I am making a program that will extract the data from http://www.gujarat.ngosindia.com/
I wrote the following code :
def split_line(text):
words = text.split()
i = 0
details = ''
while ((words[i] !='Contact')) and (i<len(words)):
i=i+1
if(words[i] == 'Contact:'):
break
while ((words[i] !='Purpose')) and (i<len(words)):
if (words[i] == 'Purpose:'):
break
details = details+words[i]+' '
i=i+1
print(details)
def get_ngo_detail(ngo_url):
html=urlopen(ngo_url).read()
soup = BeautifulSoup(html)
table = soup.find('table', {'class': 'border3'})

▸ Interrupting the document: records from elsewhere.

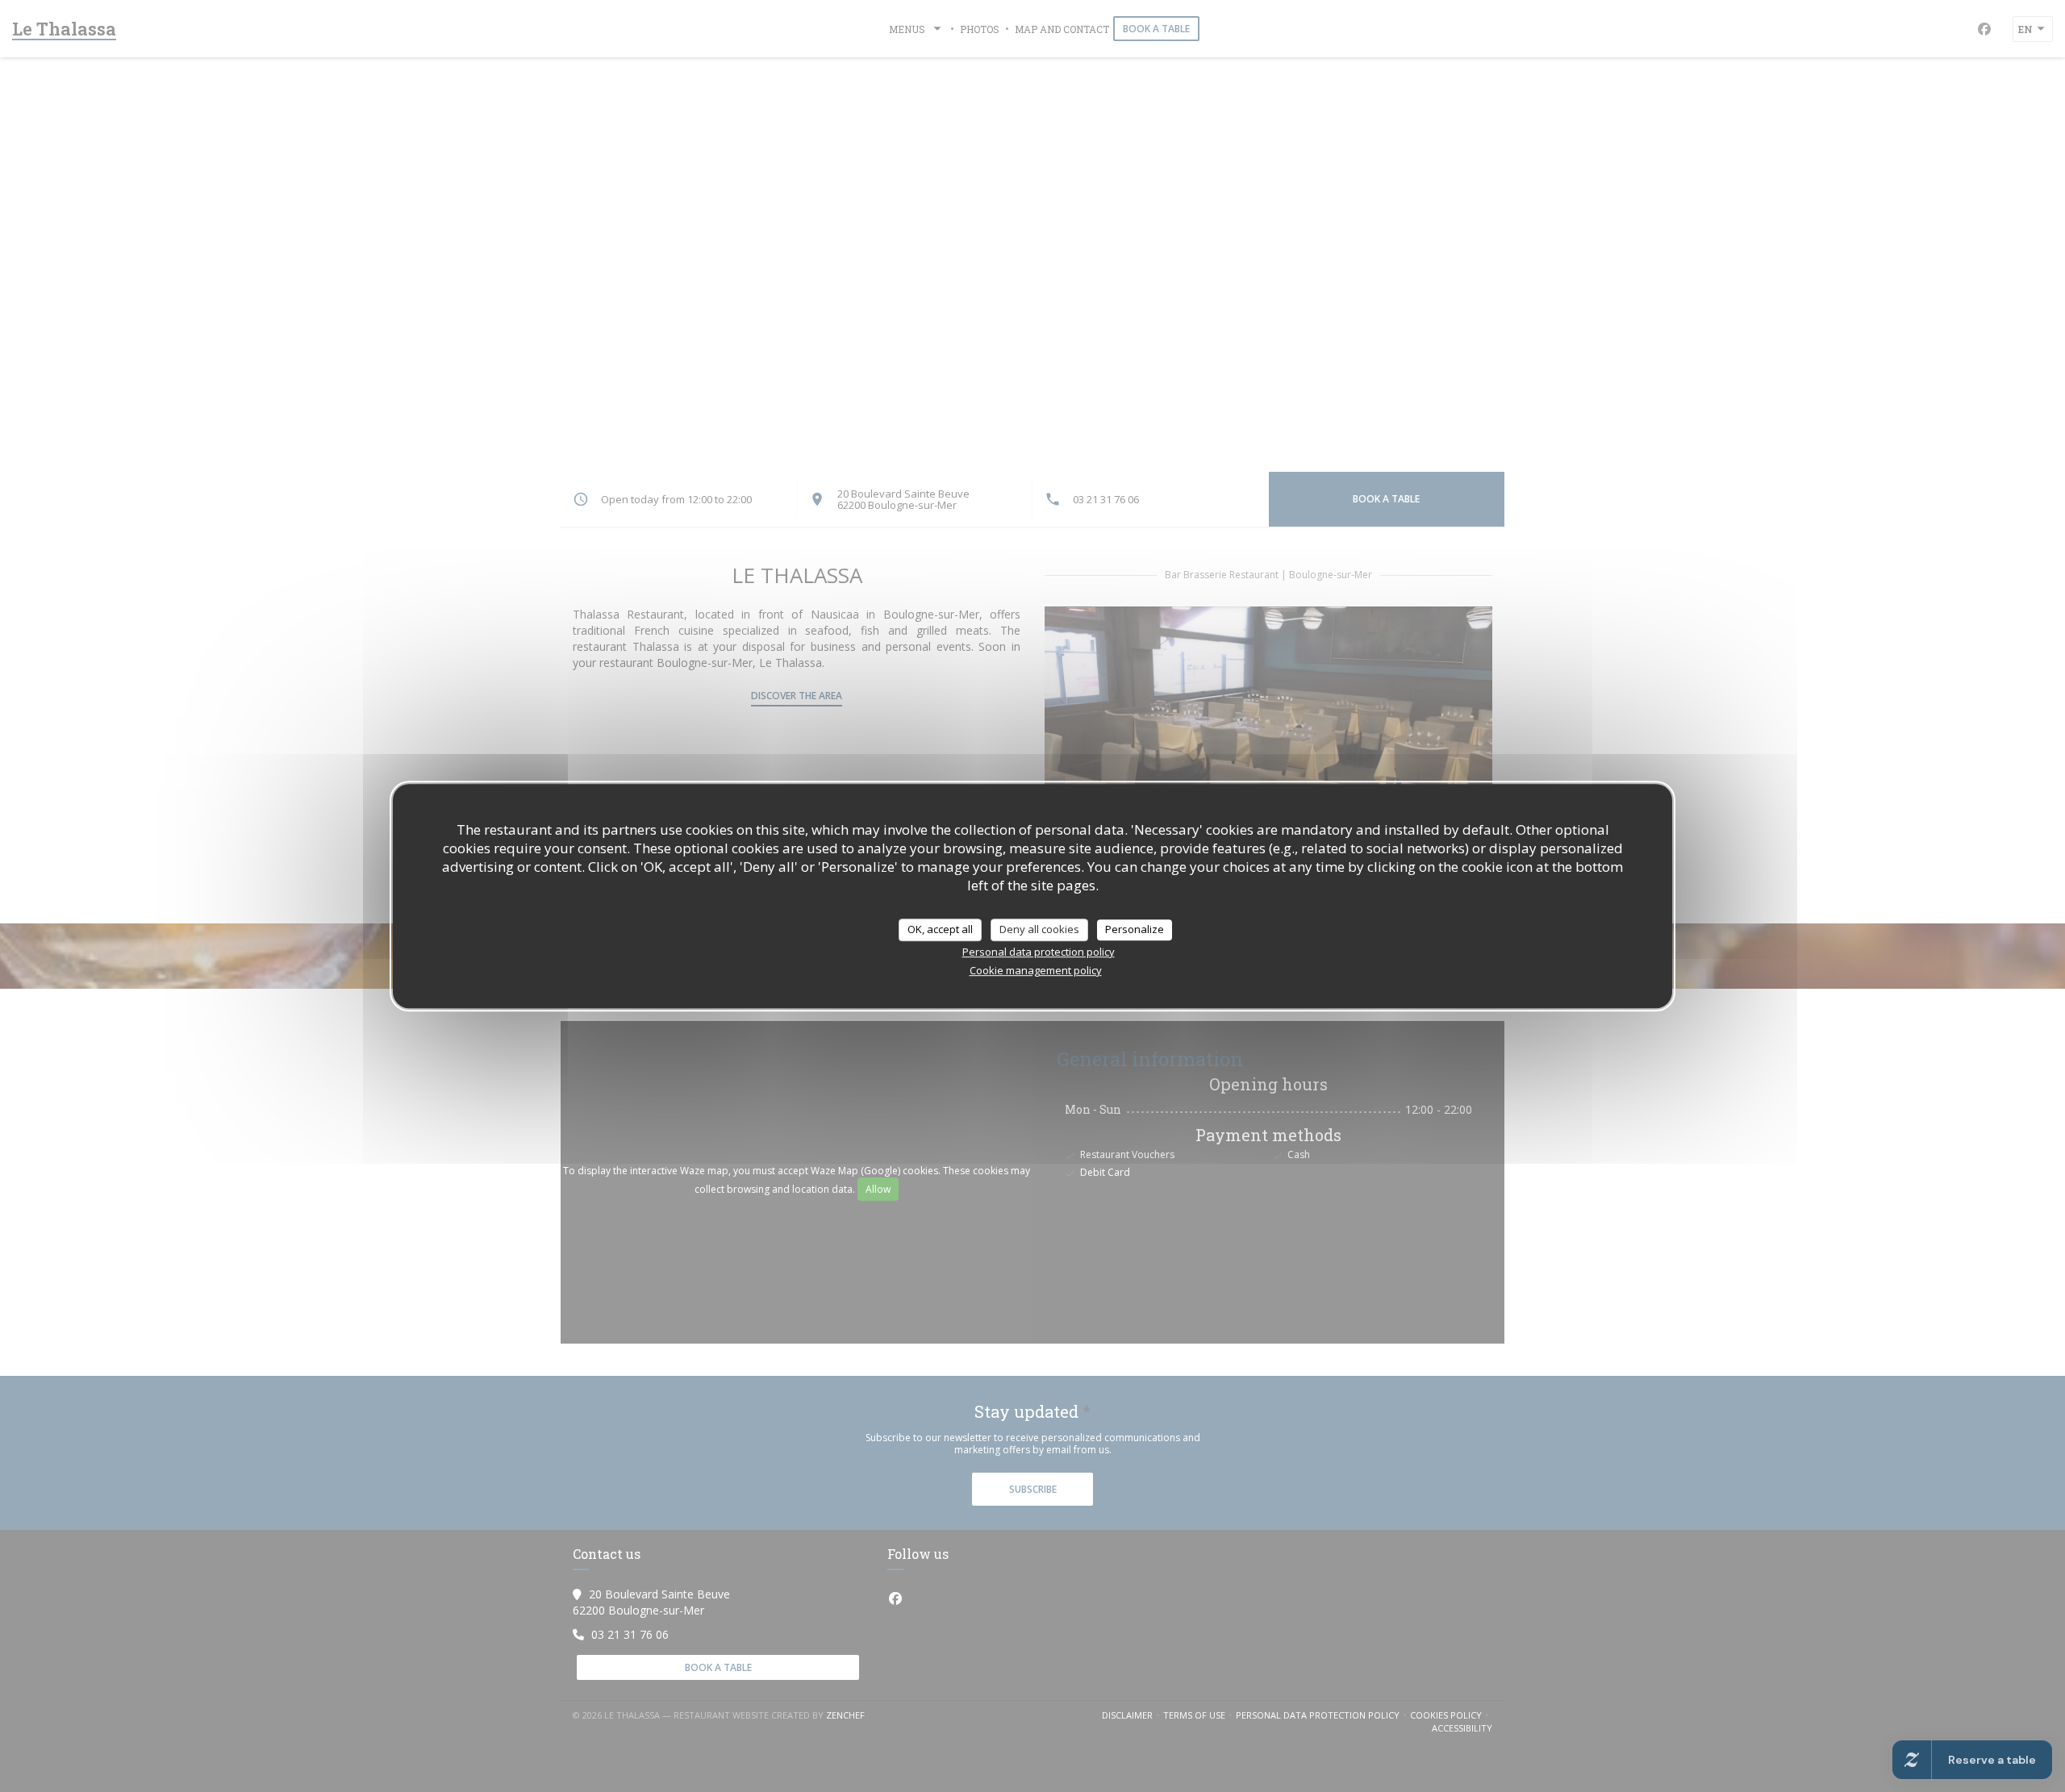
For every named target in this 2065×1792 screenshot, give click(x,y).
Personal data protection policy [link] (1038, 951)
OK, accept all (940, 929)
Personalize (1134, 929)
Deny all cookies (1039, 929)
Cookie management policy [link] (1036, 970)
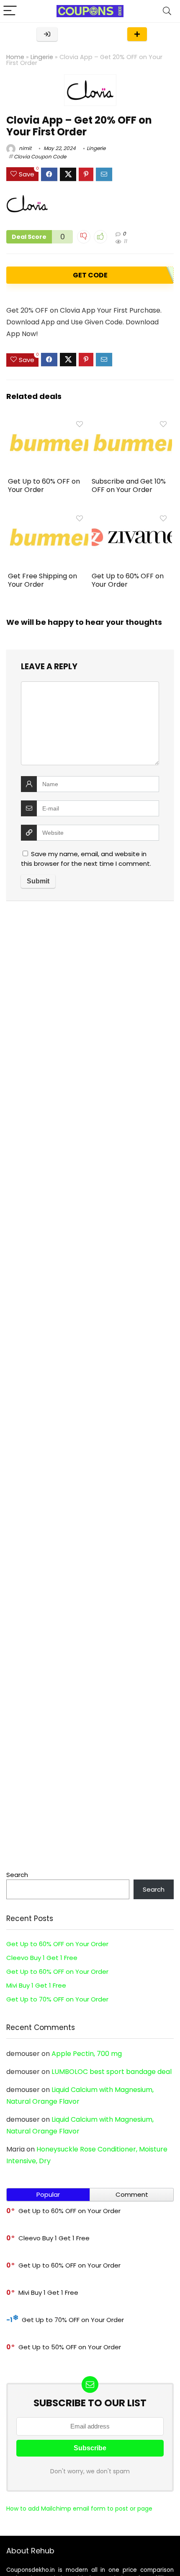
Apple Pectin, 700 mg (86, 2053)
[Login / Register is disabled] (47, 34)
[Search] (167, 11)
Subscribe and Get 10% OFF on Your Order (129, 485)
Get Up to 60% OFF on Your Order (44, 485)
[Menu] (10, 11)
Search (17, 1874)
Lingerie (42, 57)
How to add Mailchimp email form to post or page (79, 2508)
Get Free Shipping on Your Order (42, 580)
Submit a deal (137, 34)
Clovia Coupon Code (40, 156)
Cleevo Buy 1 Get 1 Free (41, 1957)
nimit (24, 148)
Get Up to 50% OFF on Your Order (69, 2347)
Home (15, 57)
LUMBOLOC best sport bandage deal (111, 2071)
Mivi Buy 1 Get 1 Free (36, 1985)
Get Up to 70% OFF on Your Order (57, 1999)
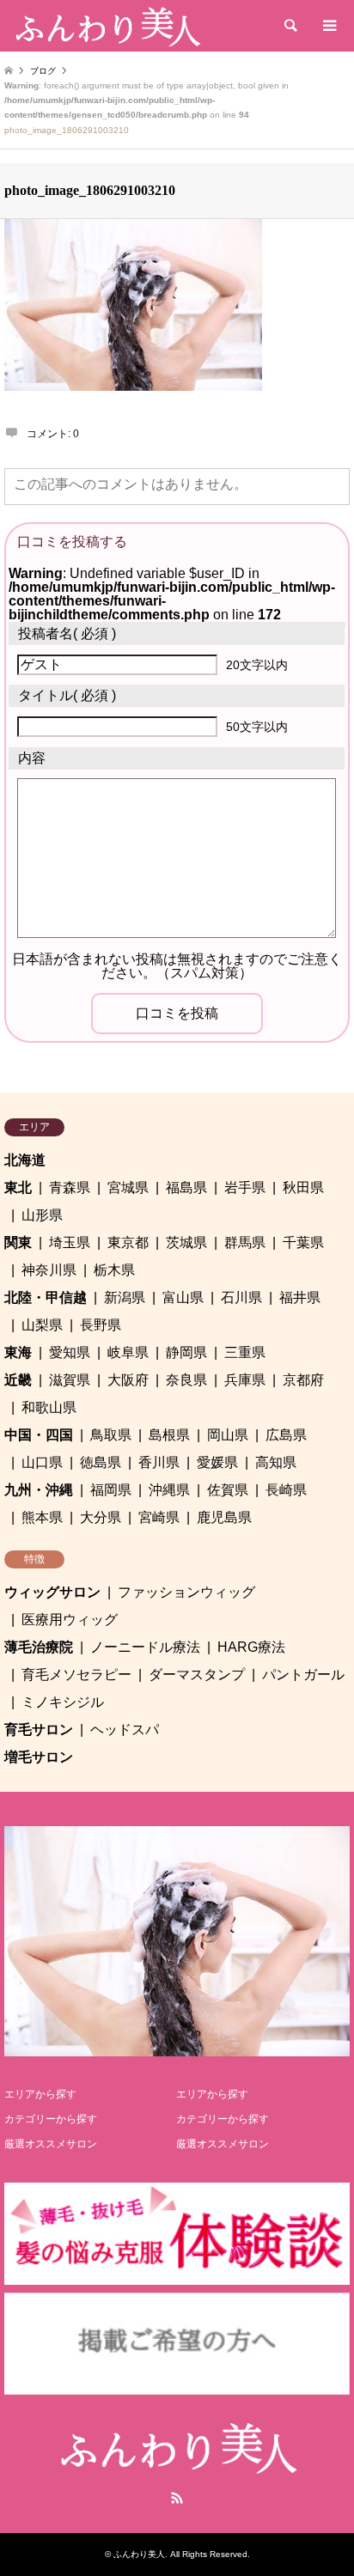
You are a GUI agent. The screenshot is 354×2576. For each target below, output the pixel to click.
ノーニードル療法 (145, 1647)
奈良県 (186, 1380)
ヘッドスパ (124, 1729)
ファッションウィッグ (186, 1592)
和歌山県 (48, 1407)
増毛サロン (38, 1757)
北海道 (25, 1160)
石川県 (241, 1297)
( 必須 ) (67, 633)
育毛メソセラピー (76, 1674)
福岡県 (110, 1490)
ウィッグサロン (52, 1592)
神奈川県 (48, 1270)
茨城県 (186, 1242)
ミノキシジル (62, 1702)
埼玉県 (69, 1242)
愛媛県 (217, 1462)
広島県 (286, 1435)
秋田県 (303, 1187)
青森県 (69, 1187)
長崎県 (286, 1490)
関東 (18, 1242)
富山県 (183, 1297)
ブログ (43, 71)
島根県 (169, 1435)
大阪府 (128, 1380)
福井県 (299, 1297)
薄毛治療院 (38, 1647)
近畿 (18, 1380)
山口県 (42, 1462)
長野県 (100, 1325)
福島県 (186, 1187)
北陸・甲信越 (45, 1297)
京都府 (303, 1380)
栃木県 (114, 1270)
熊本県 (42, 1517)
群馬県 (245, 1242)
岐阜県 (128, 1352)
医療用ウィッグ (69, 1619)
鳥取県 (110, 1435)
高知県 (275, 1462)
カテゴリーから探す (50, 2119)
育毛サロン (38, 1729)
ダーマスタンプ (197, 1674)
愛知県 (69, 1352)
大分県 (100, 1517)
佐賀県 (227, 1490)
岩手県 (245, 1187)
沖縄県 (169, 1490)
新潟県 (124, 1297)
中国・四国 (38, 1435)
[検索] (289, 26)
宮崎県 (159, 1517)
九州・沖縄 (38, 1490)
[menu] (328, 26)
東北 (18, 1187)
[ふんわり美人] (106, 26)
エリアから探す (40, 2094)
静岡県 (186, 1352)
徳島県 (100, 1462)
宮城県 (128, 1187)
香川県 (159, 1462)
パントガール (303, 1674)
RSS (177, 2498)
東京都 (128, 1242)
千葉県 (303, 1242)
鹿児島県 (224, 1517)
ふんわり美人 (139, 2554)
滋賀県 (69, 1380)
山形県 (42, 1215)
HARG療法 (251, 1647)
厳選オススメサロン (50, 2144)
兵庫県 (245, 1380)
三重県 (245, 1352)
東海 (18, 1352)
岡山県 (227, 1435)
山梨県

td = soup.find('td', {'class': 'border'})
split_line(td.text)
def get_ngo_names(gujrat_url):
html = urlopen(gujrat_url).read()
soup = BeautifulSoup(html)
for link in soup.findAll('div',{'id':'mainbox'}):
for text in link.find_all('a'):
print(text.get_text())
ngo_link = 'http://www.gujarat.ngosindia.com/'+text.get('href')
get_ngo_detail(ngo_link)
#NGO_name = text2.get_text())
a = get_ngo_names(BASE_URL)
print a
But when i run this script i only get the name of NGOs and contact person. I want Email, telephone number, website, purpose and contact person.